H.R. 3189 contains no intergovernmental or private-sector mandates as defined in the Unfunded Mandates Reform Act and would not affect the budgets of state, local, or tribal governments.

==Procedural history==

| Congress | Short title | Bill number(s) | Date introduced | Sponsor(s) | # of cosponsors | Latest status |
| 113th Congress | Water Rights Protection Act | H.R. 3189 | September 26, 2013 | Scott Tipton (R-CO) | 15 | Passed House (238-174) |
| S. 1630 | October 31, 2013 | John Barrasso (R-WY) | 7 | Died in committee |
| 114th Congress | H.R. 1830 | April 16, 2015 | Scott Tipton (R-CO) | 26 | Died in committee |
| S. 982 | April 16, 2015 | John Barrasso (R-WY) | 11 | Died in committee |
| 115th Congress | Water Rights Protection Act of 2017 | H.R. 2939 | June 20, 2017 | Scott Tipton (R-CO) | 12 | Died in committee |
| S. 1230 | June 25, 2017 | John Barrasso (R-WY) | 8 | Died in committee |
| 116th Congress | Water Rights Protection Act of 2019 | H.R. 579 | January 15, 2019 | Scott Tipton (R-CO) | 10 | Died in committee |
| 117th Congress | Water Rights Protection Act of 2021 | S. 855 | March 18, 2021 | John Barrasso (R-WY) | 2 | Referred to committee |

The Water Rights Protection Act was introduced into the United States House of Representatives on September 26, 2013 by Rep. Scott R. Tipton (R, CO-3). The bill was referred to the United States House Committee on Natural Resources, the United States House Committee on Agriculture, the United States House Natural Resources Subcommittee on Water and Power, and the United States House Agriculture Subcommittee on Conservation, Energy, and Forestry. The bill was ordered reported (amended) by the Committee on Natural Resources on March 4, 2014 alongside House Report 113-372 Part 1. On March 7, 2014, House Majority Leader Eric Cantor announced that H.R. 3189 would be considered on March 12 or 13, 2014.

==Debate and discussion==
The Colorado ski industry supported the bill because it believed the legislation was "needed to block a water extortion scheme by the Forest Service to withhold government permits unless the companies relinquish their valuable water rights." Vice President of the Aspen Skiing Company David Corbin testified to the House Natural Resources Subcommittee on Water and Power that the company would go out of business without the water.

Rep. Tipton, who sponsored the bill, said the bill was needed because it "provides critical protection for water rights' holders from federal takings by ensuring that federal government agencies cannot extort private property rights through uneven-handed negotiations." Tipton argued that the bill "prohibits federal agencies from pilfering water rights through the use of permits, leases, and other land management arrangements, for which it would otherwise have to pay just compensation under the 5th Amendment of the Constitution."

Rep. Tom McClintock (R-CA) also supported the bill, saying that the Forest Service's regulation "illustrates an increasingly hostile attitude by this agency toward those who make productive use of our vast national forests, in this case by enhancing and attracting the tourism upon which our mountain communities depend."

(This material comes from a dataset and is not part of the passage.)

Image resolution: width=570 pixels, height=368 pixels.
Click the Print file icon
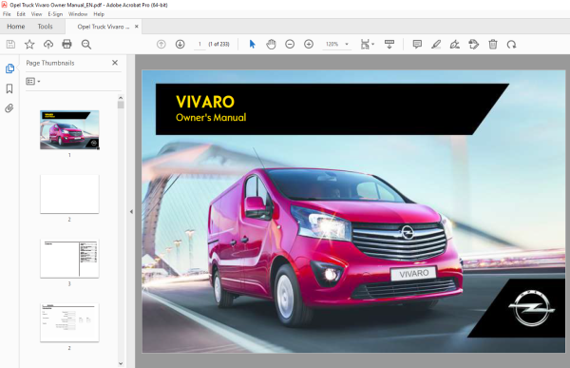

Rep. Jared Huffman (D-CA) accused the House Natural Resources Subcommittee on Water and Power of being unnecessarily "adversarial" and having "unfairly vilified" the Forest Service after a committee hearing about the bill.

The Public Lands Council and the National Cattlemen's Beef Association both supported the bill and urged supporters to contact their representatives and encourage them to vote in favor of the bill.

The bill was opposed by groups likes the Sierra Club, the Natural Resources Defense Council, and the National Parks Conservation Association. Over 60 "conservation, sportsman, and recreation groups" opposed the bill. According to opponents, the bill is too broad. They believe the bill "could also block federal fisheries agencies like the United States Fish and Wildlife Service from requiring flows that help salmon find fish ladders and safely pass over dams."

American Whitewater opposed the bill, calling it a "sneak attack designed to force federal agencies to put private uses of river water ahead of other beneficial public uses like fish, wildlife, and recreation."